The big set-piece is the 12 minute instrumental, Savannah’s Dream. It sets off on that jazzy road so beloved of Dickey and Duane, with twin lead guitars glistening in the sunshine. You just know that various solos will come along on the journey, and the dynamics are beautifully structured. Devon gets the bottleneck slide out, Chuck Leavell gets to tickle the electric ivories and, by halfway, the band is steaming along nicely. They ease down a few gears, (probably anticipating the Highway Patrol motorcyclist with the big Ray Bans, hidden around the corner,) and then kick it into top gear for Duane’s solo. And now, the band is really flying, kicking back to the twin lead passage. This is an exhilarating ride of a track.

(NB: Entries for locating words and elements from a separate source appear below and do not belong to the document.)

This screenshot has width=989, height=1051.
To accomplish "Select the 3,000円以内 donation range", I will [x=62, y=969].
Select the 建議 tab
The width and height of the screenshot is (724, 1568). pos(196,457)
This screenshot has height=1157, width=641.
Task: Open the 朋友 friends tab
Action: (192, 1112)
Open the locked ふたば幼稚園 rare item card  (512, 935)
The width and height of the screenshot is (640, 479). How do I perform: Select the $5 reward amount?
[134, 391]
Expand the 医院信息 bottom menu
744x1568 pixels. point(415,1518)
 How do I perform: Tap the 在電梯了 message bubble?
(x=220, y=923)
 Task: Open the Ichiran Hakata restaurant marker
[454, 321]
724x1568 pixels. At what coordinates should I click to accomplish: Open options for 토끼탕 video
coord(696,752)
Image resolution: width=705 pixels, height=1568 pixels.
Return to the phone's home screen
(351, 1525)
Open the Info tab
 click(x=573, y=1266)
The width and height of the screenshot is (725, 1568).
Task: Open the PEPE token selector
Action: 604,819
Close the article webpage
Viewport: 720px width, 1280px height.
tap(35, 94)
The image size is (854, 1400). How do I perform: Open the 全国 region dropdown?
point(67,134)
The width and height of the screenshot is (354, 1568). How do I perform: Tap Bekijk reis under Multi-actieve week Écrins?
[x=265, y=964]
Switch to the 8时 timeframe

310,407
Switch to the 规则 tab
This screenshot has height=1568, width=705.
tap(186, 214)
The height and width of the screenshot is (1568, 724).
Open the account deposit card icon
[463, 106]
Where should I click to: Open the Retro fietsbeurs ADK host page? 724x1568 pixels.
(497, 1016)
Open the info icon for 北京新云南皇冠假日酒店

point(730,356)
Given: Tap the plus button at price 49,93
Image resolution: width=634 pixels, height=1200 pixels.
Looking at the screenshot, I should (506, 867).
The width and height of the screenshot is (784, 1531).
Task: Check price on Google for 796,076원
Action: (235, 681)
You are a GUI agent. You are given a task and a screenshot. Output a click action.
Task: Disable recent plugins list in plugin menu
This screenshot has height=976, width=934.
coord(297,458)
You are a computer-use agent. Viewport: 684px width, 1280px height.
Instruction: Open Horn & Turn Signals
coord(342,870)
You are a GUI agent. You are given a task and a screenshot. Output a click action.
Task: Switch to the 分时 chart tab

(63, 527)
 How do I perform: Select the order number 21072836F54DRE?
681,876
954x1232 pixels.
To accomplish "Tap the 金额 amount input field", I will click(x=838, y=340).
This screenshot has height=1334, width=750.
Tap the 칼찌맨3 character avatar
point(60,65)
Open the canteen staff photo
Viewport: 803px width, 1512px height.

Airboats and Cocaine would not be out of place on a Lynyrd Skynyrd album, Magnolia Road lifts the spirits and Congratulations is a beautiful closer.
The album is too long. 72 minutes, across 13 tracks, is too much for any band to sustain the “all killer, no filler,” policy and there are at least 3 songs which could be dropped. Having said that, the songwriting has definitely upped its game, the playing is superb, and this is a big step forward from the first album.
What does it all *mean*?
The progression in quality sounds like it has been borne out of lots of gigging, and then a frustration once Covid kicked in. What the enforced break has done is improved the songwriting.
I really like this album. A lot.
Goes well with…
A hot, sunny day, cold beer and red kites over my garden.
28th August 2020
Might suit people who like…
Allmans, Tom Petty, Lynyrds, Stones, Molly Hatchett, great guitar playing.